Retype all of the lines below without changing a single character. Leave the pictures out of your answer.

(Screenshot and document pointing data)
* * * * * * *
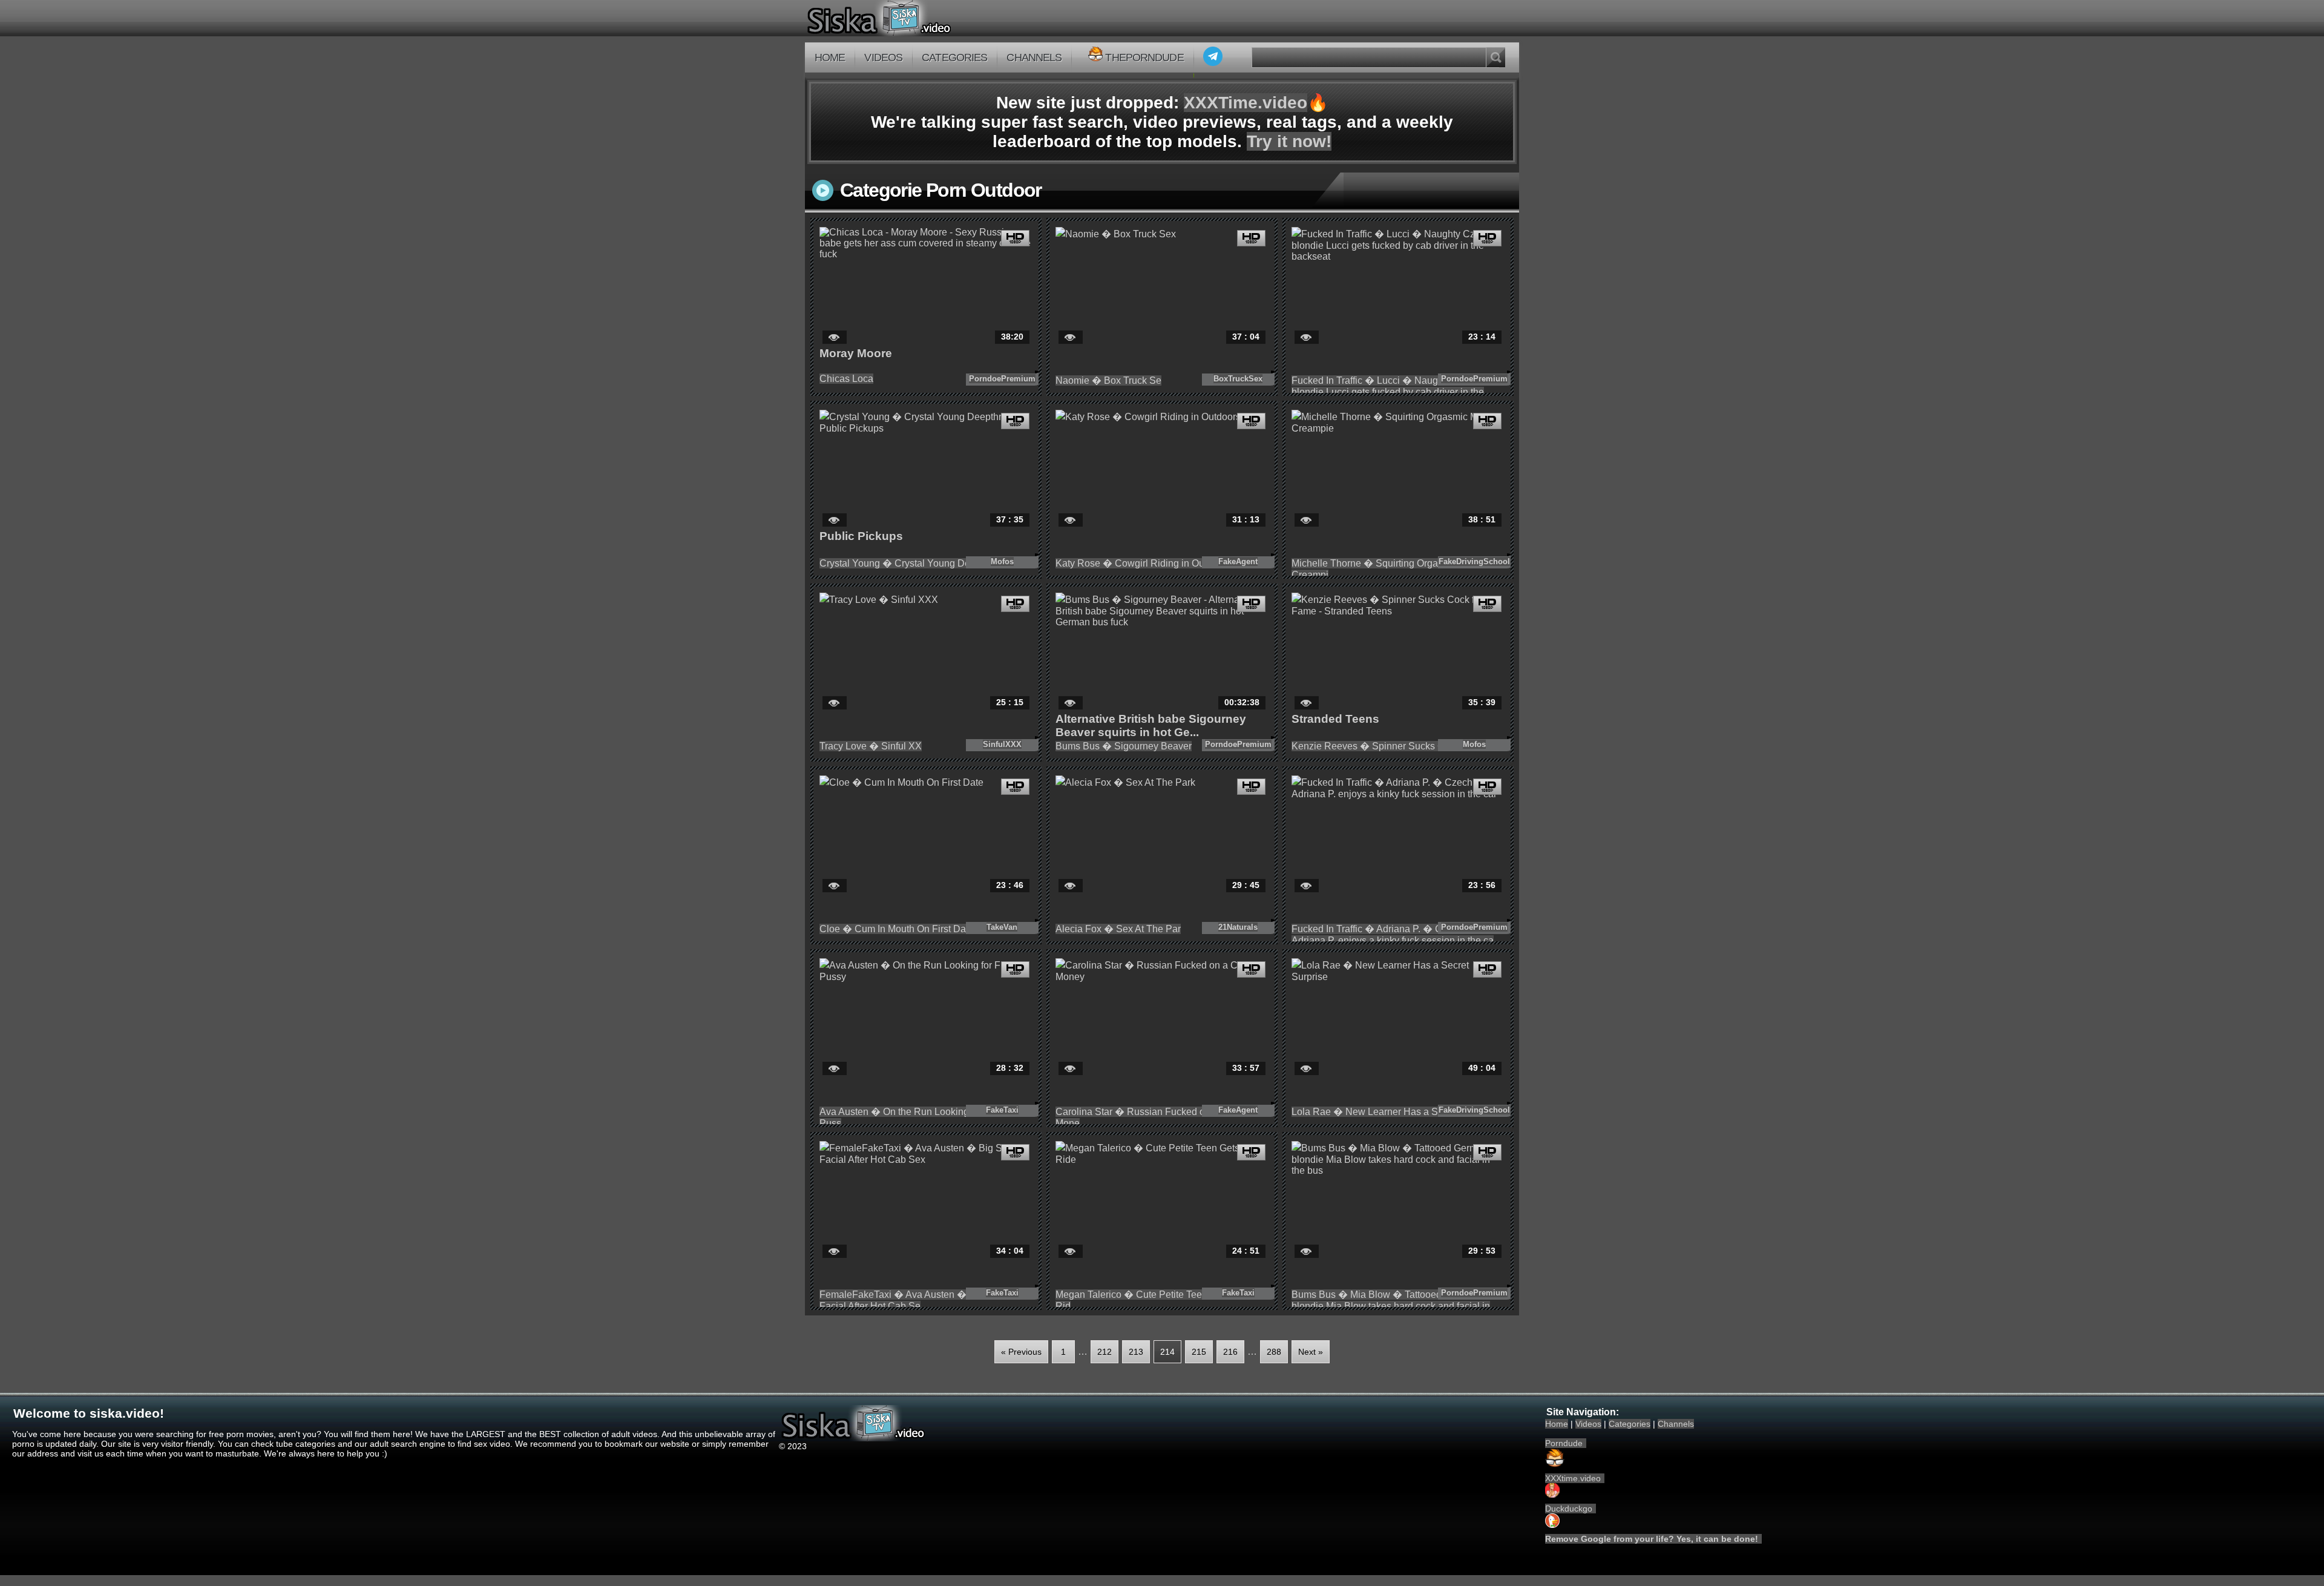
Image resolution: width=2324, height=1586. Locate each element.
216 (1230, 1352)
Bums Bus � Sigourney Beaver (1123, 746)
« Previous (1021, 1352)
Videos (883, 57)
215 (1199, 1352)
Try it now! (1289, 141)
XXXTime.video (1245, 102)
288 (1274, 1352)
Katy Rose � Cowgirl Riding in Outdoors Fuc (1152, 563)
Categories (954, 57)
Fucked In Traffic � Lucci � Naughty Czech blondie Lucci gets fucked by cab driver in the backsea (1388, 391)
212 (1104, 1352)
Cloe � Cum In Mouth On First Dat (893, 929)
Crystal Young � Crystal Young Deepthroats (914, 563)
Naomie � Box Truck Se (1108, 380)
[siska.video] (924, 18)
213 (1136, 1352)
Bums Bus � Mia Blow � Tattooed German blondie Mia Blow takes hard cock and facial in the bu (1391, 1305)
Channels (1034, 57)
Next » (1310, 1352)
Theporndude (1144, 57)
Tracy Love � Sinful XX (870, 746)
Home (830, 57)
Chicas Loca (846, 378)
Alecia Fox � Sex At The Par (1118, 929)
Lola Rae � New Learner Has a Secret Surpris (1392, 1112)
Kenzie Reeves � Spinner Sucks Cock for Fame (1396, 746)
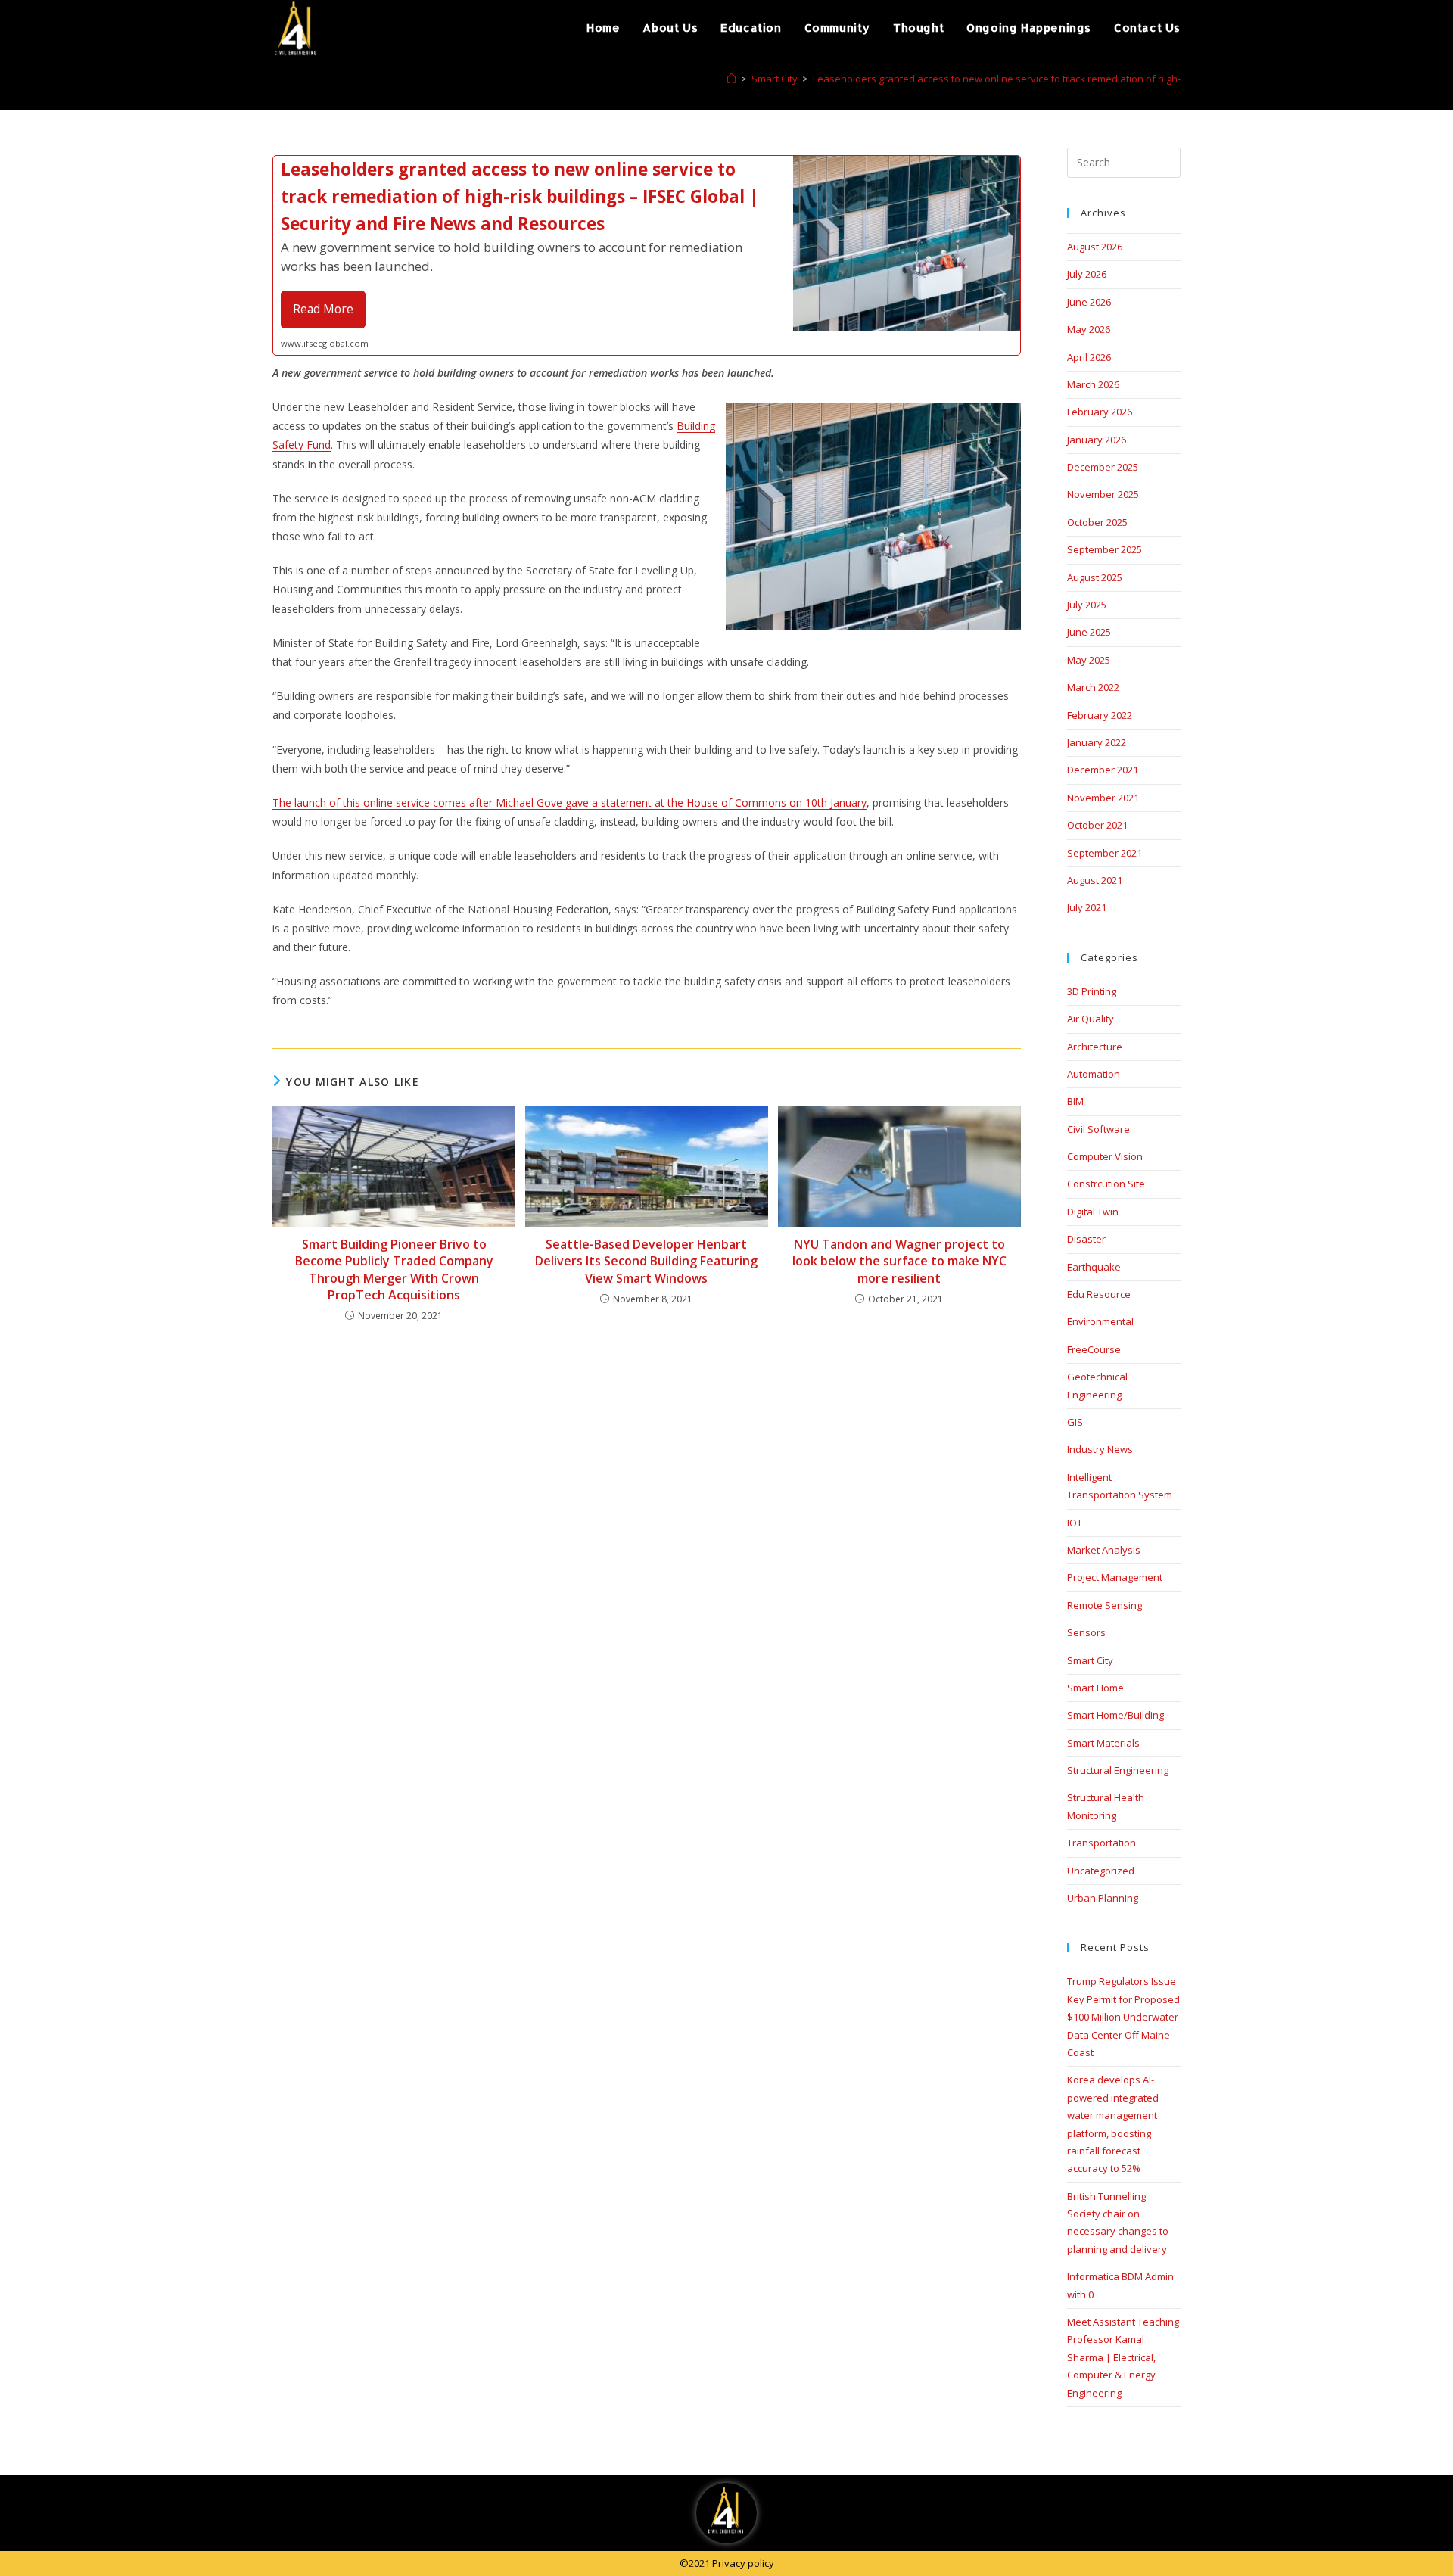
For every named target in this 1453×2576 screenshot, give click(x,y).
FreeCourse (1094, 1349)
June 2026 (1089, 302)
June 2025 (1089, 632)
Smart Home (1095, 1687)
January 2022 (1096, 742)
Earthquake (1094, 1267)
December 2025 (1102, 467)
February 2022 (1099, 715)
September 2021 (1104, 853)
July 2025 (1086, 604)
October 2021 (1097, 825)
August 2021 (1094, 880)
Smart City (1090, 1660)
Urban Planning (1102, 1898)
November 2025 (1103, 494)
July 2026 (1086, 274)
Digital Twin (1093, 1211)
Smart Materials (1103, 1743)
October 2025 (1097, 522)
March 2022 (1093, 687)
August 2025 (1094, 577)
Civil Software (1098, 1129)
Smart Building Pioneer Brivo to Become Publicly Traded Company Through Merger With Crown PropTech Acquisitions (394, 1269)
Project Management (1114, 1577)
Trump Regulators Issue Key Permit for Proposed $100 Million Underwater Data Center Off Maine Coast (1123, 2016)
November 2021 (1103, 797)
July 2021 (1086, 907)
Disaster (1086, 1239)
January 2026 (1096, 439)
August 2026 (1094, 247)
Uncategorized (1100, 1871)
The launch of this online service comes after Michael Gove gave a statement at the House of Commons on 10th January (569, 802)
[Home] (731, 79)
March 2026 (1093, 384)
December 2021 (1102, 769)
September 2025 (1104, 549)
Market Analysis (1103, 1550)
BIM (1075, 1101)
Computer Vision (1105, 1156)
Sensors (1086, 1632)
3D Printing (1091, 991)
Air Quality (1090, 1018)
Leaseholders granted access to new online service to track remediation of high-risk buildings (1027, 79)
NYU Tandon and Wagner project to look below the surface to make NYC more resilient (899, 1261)
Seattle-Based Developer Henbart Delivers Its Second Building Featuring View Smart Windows (646, 1261)
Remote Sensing (1104, 1605)
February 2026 (1099, 411)
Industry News (1100, 1449)
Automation (1093, 1074)
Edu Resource (1099, 1294)
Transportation (1101, 1843)
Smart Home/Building (1115, 1715)
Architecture (1094, 1046)
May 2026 (1088, 329)
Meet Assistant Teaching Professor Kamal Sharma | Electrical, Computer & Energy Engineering (1123, 2357)
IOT (1074, 1522)
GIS (1075, 1422)
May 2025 (1088, 660)
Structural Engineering (1117, 1770)
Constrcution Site (1106, 1183)
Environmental (1100, 1321)
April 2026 (1089, 357)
* * * * * * *
Solution:
Image resolution: width=2324, height=1586. Locate each element.
216 (1230, 1352)
Bums Bus � Sigourney Beaver (1123, 746)
« Previous (1021, 1352)
Videos (883, 57)
215 (1199, 1352)
Try it now! (1289, 141)
XXXTime.video (1245, 102)
288 (1274, 1352)
Katy Rose � Cowgirl Riding in Outdoors Fuc (1152, 563)
Categories (954, 57)
Fucked In Traffic � Lucci � Naughty Czech blondie Lucci gets fucked by cab driver in the backsea (1388, 391)
212 (1104, 1352)
Cloe � Cum In Mouth On First Dat (893, 929)
Crystal Young � Crystal Young Deepthroats (914, 563)
Naomie � Box Truck Se (1108, 380)
[siska.video] (924, 18)
213 (1136, 1352)
Bums Bus � Mia Blow � Tattooed German blondie Mia Blow takes hard cock and facial in the bu (1391, 1305)
Channels (1034, 57)
Next » (1310, 1352)
Theporndude (1144, 57)
Tracy Love � Sinful XX (870, 746)
Home (830, 57)
Chicas Loca (846, 378)
Alecia Fox � Sex At The Par (1118, 929)
Lola Rae � New Learner Has a Secret Surpris (1392, 1112)
Kenzie Reeves � Spinner Sucks Cock for Fame (1396, 746)
For every named target in this 1453×2576 screenshot, give click(x,y).
FreeCourse (1094, 1349)
June 2026 (1089, 302)
June 2025 (1089, 632)
Smart Home (1095, 1687)
January 2022 (1096, 742)
Earthquake (1094, 1267)
December 2025 (1102, 467)
February 2022 (1099, 715)
September 2021 (1104, 853)
July 2025 (1086, 604)
October 2021 (1097, 825)
August 2021 (1094, 880)
Smart City (1090, 1660)
Urban Planning (1102, 1898)
November 2025 (1103, 494)
July 2026 (1086, 274)
Digital Twin (1093, 1211)
Smart Materials (1103, 1743)
October 2025 (1097, 522)
March 2022 (1093, 687)
August 2025 (1094, 577)
Civil Software (1098, 1129)
Smart Building Pioneer Brivo to Become Publicly Traded Company Through Merger With Crown PropTech Acquisitions (394, 1269)
Project Management (1114, 1577)
Trump Regulators Issue Key Permit for Proposed $100 Million Underwater Data Center Off Maine Coast (1123, 2016)
November 2021 (1103, 797)
July 2021 (1086, 907)
Disaster (1086, 1239)
January 2026 (1096, 439)
August 2026 (1094, 247)
Uncategorized (1100, 1871)
The launch of this online service comes after Michael Gove gave a statement at the House of Commons on 10th January (569, 802)
[Home] (731, 79)
March 2026 (1093, 384)
December 2021 (1102, 769)
September 2025 (1104, 549)
Market Analysis (1103, 1550)
BIM (1075, 1101)
Computer Vision (1105, 1156)
Sensors (1086, 1632)
3D Printing (1091, 991)
Air Quality (1090, 1018)
Leaseholders granted access to new online service to track remediation of high-risk buildings (1027, 79)
NYU Tandon and Wagner project to look below the surface to make NYC more resilient (899, 1261)
Seattle-Based Developer Henbart Delivers Its Second Building Featuring View Smart Windows (646, 1261)
Remote Sensing (1104, 1605)
February 2026 (1099, 411)
Industry News (1100, 1449)
Automation (1093, 1074)
Edu Resource (1099, 1294)
Transportation (1101, 1843)
Smart Home/Building (1115, 1715)
Architecture (1094, 1046)
May 2026 (1088, 329)
Meet Assistant Teaching Professor Kamal Sharma | Electrical, Computer & Energy Engineering (1123, 2357)
IOT (1074, 1522)
GIS (1075, 1422)
May 2025 (1088, 660)
Structural Engineering (1117, 1770)
Constrcution Site (1106, 1183)
Environmental (1100, 1321)
April 2026 (1089, 357)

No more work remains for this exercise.